As machine learning is used in increasingly diverse applications, ranging from autonomous drones and IoT edge devices to self-driving vehicles, specialized computing architectures and platforms are emerging as alternatives to CPUs and GPUs, to meet energy, cost and performance (throughput/latency) requirements imposed by these applications.
This tutorial starts with an overview of the compute and data complexity for deep neural networks (DNNs), the underlying operations and how these can be realized as Application Specific Integrated Circuits (ASICs) or Field Programmable Gate Arrays (FPGAs). Exploiting the underlying parallelism in DNNs requires large computational arrays and high-bandwidth memory accesses for weights, feature maps and inter-layer communication. These arrays, consisting of adders, multipliers, square root and division circuits consume expensive chip real estate. Memory accesses, necessary to store network parameters and processed data, impose high bandwidth requirements, necessitating both on-chip memory as well as high-bandwidth off-chip memory interconnects. The tutorial discusses algorithm-hardware co-design, starting with benchmarking metrics and energy-driven DNN models and covers a number of different hardware optimizations including reduction of parameters and floating-point operations, network pruning and compression, and data size reduction.
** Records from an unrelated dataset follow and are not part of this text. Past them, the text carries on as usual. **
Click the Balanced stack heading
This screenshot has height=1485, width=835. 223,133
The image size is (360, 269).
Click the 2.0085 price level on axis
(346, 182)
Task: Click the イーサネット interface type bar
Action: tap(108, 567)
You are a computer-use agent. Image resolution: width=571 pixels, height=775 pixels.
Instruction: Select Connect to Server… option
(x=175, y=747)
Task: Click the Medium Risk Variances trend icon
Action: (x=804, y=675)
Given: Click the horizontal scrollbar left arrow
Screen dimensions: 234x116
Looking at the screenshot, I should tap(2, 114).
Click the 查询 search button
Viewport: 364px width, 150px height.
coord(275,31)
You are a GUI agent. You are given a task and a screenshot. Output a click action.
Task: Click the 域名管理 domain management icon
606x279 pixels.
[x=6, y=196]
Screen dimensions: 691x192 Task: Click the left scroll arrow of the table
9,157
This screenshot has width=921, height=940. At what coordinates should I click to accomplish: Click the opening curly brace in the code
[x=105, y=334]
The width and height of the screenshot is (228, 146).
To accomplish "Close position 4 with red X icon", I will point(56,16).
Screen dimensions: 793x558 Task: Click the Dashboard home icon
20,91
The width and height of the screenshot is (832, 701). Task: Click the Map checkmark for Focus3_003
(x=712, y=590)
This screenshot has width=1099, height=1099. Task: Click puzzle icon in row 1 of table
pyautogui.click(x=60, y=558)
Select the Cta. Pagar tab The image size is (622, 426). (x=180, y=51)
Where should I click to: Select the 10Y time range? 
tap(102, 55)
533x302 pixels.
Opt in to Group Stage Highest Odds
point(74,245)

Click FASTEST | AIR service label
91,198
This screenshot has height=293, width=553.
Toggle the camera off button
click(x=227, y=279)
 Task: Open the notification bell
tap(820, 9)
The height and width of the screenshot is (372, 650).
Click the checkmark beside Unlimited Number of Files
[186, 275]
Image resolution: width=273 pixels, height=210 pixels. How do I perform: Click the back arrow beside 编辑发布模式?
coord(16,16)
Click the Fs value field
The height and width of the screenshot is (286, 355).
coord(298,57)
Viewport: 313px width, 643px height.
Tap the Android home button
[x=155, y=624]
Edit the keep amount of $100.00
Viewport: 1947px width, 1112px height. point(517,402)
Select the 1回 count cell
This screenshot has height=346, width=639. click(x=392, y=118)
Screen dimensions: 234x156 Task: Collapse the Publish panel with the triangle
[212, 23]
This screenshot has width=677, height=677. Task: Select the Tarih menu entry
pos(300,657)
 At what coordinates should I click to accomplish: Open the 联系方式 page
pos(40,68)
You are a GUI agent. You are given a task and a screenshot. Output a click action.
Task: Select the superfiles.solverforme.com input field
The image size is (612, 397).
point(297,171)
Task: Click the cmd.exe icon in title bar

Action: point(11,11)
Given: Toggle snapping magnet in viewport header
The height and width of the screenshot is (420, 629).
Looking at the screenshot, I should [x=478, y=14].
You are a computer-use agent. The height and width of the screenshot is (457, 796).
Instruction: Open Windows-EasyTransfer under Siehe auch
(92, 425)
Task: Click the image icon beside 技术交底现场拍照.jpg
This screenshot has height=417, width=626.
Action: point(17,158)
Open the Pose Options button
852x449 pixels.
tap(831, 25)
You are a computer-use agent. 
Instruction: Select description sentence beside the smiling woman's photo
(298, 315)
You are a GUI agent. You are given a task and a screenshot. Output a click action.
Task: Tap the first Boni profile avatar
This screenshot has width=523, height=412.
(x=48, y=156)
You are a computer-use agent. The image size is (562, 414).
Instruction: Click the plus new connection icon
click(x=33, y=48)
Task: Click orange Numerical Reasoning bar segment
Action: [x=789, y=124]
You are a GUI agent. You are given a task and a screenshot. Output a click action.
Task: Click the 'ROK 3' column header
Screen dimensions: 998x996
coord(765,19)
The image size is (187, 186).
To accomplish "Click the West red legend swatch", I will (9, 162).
The power and latency cost of memory accesses have prompted new near-memory and in-memory computing architectures which reduce energy cost by embedding computations in memory structures.
This tutorial is targeted towards both system designers and machine learning practitioners, who want to understand the underlying architecture and hardware implementations of machine learning systems, algorithms and performance, power and model size tradeoffs when developing machine learning-based hardware systems and algorithms.